— DATASET —
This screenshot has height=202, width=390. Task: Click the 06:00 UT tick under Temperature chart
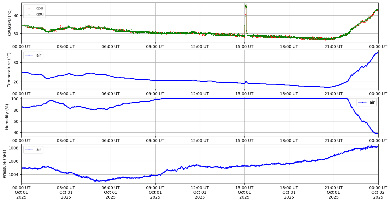(111, 93)
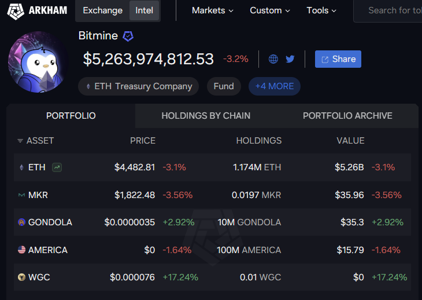The width and height of the screenshot is (422, 300).
Task: Switch to the Intel mode
Action: point(145,10)
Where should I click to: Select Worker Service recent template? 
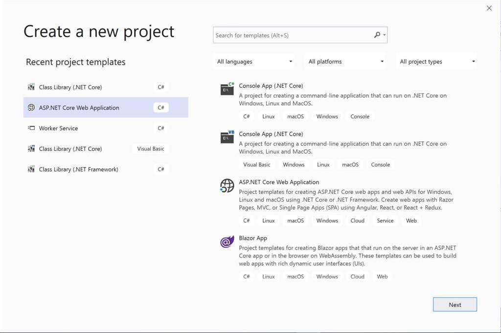coord(59,128)
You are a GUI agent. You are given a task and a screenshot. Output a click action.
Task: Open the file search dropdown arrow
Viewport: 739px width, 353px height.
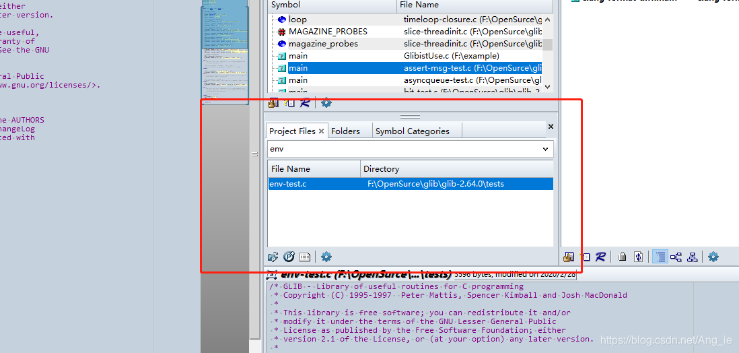pyautogui.click(x=545, y=149)
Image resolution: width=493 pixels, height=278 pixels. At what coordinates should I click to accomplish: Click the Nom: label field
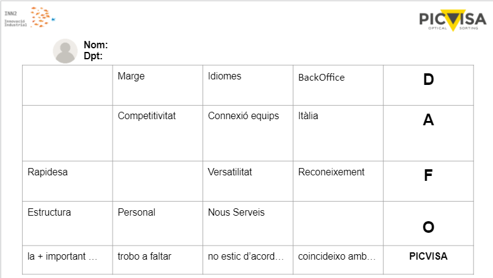pos(95,45)
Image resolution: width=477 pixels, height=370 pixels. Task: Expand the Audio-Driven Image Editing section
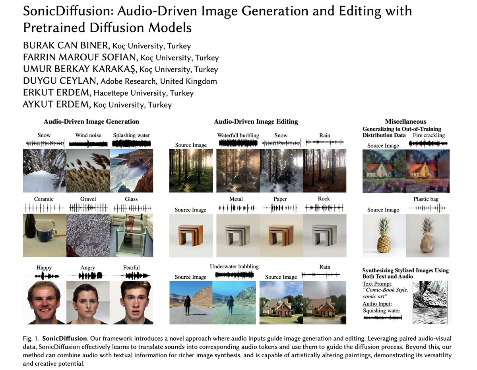[256, 121]
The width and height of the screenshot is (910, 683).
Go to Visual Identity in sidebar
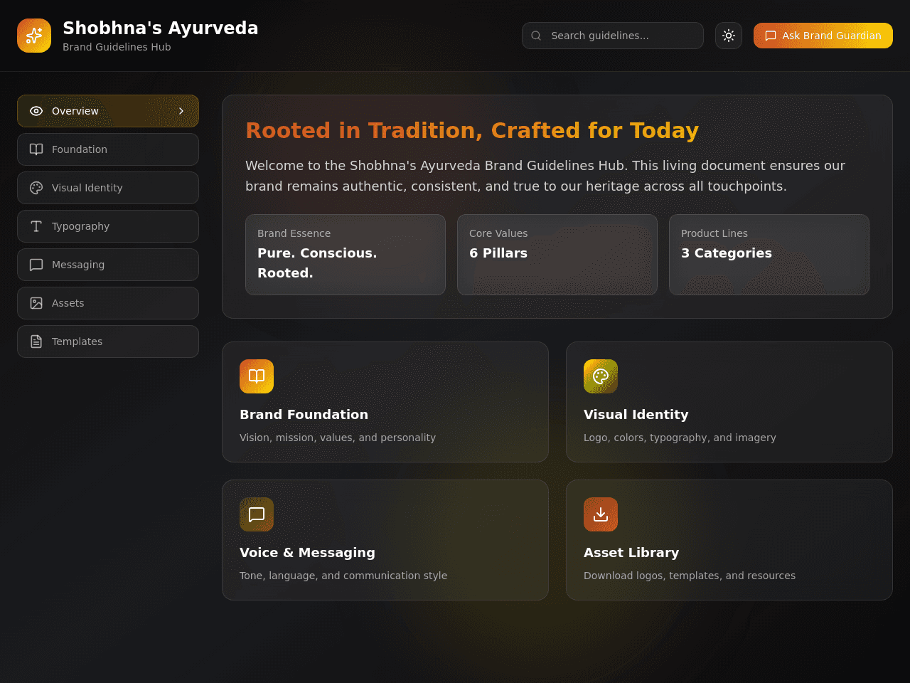(x=108, y=188)
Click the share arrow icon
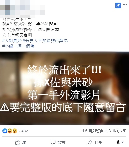Viewport: 129px width, 147px height. coord(90,142)
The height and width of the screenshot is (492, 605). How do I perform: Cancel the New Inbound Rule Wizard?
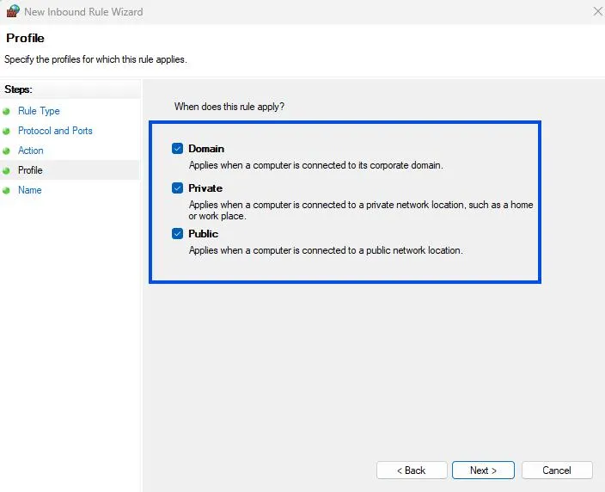click(x=556, y=470)
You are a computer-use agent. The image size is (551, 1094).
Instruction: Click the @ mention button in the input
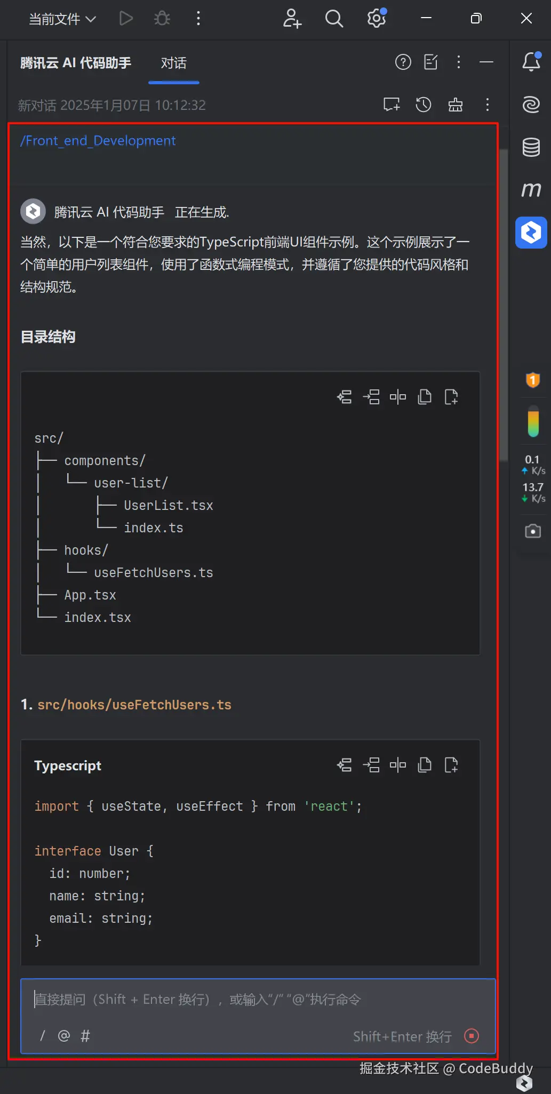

— WHAT IS NEEDED —
Hand over the entries again, exactly as written and without the pictures.

— TASK SOLUTION —
This screenshot has height=202, width=390. Task: Click the 06:00 UT tick under Temperature chart
(111, 93)
The width and height of the screenshot is (422, 300).
Task: Switch to the Intel mode
Action: point(145,10)
Where should I click to: Select Worker Service recent template? 
coord(59,128)
You are a GUI agent. You are given a task and a screenshot. Output a click action.
Task: Open the file search dropdown arrow
Viewport: 739px width, 353px height.
pyautogui.click(x=545, y=149)
Image resolution: width=493 pixels, height=278 pixels. At what coordinates should I click to accomplish: Click the Nom: label field
pos(95,45)
Image resolution: width=477 pixels, height=370 pixels. Task: Expand the Audio-Driven Image Editing section
[256, 121]
The width and height of the screenshot is (910, 683).
Go to Visual Identity in sidebar
(x=108, y=188)
Click the share arrow icon
Viewport: 129px width, 147px height. coord(90,142)
The height and width of the screenshot is (492, 605). How do I perform: Cancel the New Inbound Rule Wizard?
click(x=556, y=470)
You are a computer-use agent. The image size is (551, 1094).
Instruction: Click the @ mention button in the input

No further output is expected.